本書の表紙。
貴州省の少数民族に関する初めての和書、『長江中下流域の人々と貴州省少数民族との関連を求めて』は、4月6日、日本僑報社から刊行された。
日本僑報社が発表した内容紹介によると、中国の総人口約13億人の内訳は90%以上が漢民族であるにもかかわらず、中国国土の半分以上の広さに相当する地域で生活を営んでいるのは55もの種類の少数民族である。
中国の歴史を考える上で少数民族の存在は無視することができない。しかも、一部の特定の民族に注目するのではなく、総体的にとらえる必要がある。
中国の少数民族は主に中国大陸の北方、西方、南方の各地域に居住しているが、本書では、著者は黄河文明よりもさらに歴史の古い長江文明を築いてきた南方の少数民族、特に、長江以南に居住する諸民族に焦点を当て、各民族の起源と歴史上の分布、移動の軌跡や他民族との同化の歴史を漢文の史料を引用し、日本語訳をつけながら丁寧に紹介している。
さらに、著者は数度にわたって現地を訪れており、目に触れた各民族の文化の特徴を写真とともに紹介してくれている。漢民族とはひと味違う、さらにエキゾチックな中国に触れられるお薦めの一冊。
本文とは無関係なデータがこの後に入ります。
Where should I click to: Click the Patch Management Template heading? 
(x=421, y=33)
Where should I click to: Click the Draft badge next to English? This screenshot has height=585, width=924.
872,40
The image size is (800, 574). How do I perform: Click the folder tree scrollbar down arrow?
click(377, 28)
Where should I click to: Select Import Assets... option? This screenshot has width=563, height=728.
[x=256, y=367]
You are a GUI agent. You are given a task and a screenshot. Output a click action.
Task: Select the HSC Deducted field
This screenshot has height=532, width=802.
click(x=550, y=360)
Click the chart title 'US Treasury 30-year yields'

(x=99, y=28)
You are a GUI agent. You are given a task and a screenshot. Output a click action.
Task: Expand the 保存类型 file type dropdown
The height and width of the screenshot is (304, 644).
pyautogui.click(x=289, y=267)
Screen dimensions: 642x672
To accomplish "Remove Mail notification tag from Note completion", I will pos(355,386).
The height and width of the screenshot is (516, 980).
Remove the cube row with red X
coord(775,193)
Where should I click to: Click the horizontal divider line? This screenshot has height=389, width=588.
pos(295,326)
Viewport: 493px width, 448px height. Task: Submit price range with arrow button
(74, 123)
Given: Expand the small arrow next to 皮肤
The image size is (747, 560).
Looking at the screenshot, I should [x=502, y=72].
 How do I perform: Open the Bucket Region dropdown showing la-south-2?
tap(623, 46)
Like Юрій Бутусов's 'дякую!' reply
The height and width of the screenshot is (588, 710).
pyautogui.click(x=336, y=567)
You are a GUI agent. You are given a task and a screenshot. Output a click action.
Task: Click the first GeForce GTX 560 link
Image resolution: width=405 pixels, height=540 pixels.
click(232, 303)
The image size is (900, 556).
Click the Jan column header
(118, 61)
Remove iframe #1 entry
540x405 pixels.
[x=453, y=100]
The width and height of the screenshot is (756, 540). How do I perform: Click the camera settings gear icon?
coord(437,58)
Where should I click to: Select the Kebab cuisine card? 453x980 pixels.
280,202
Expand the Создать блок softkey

著者の西村武(にしむら たけし)は、1938年生まれ、国学院大學文学部史学科卒業。67年より千葉県八千代市立阿蘇小学校に勤務、83年浦安市立美浜北小学校校長、96年浦安市立富岡小学校校長。98年県教育功労賞受賞、99年3月定年退職。2008年より東京都葛飾区日中友好協会会員。著書『長江文明と縄文・弥生文化の接点』(日本僑報社)がある。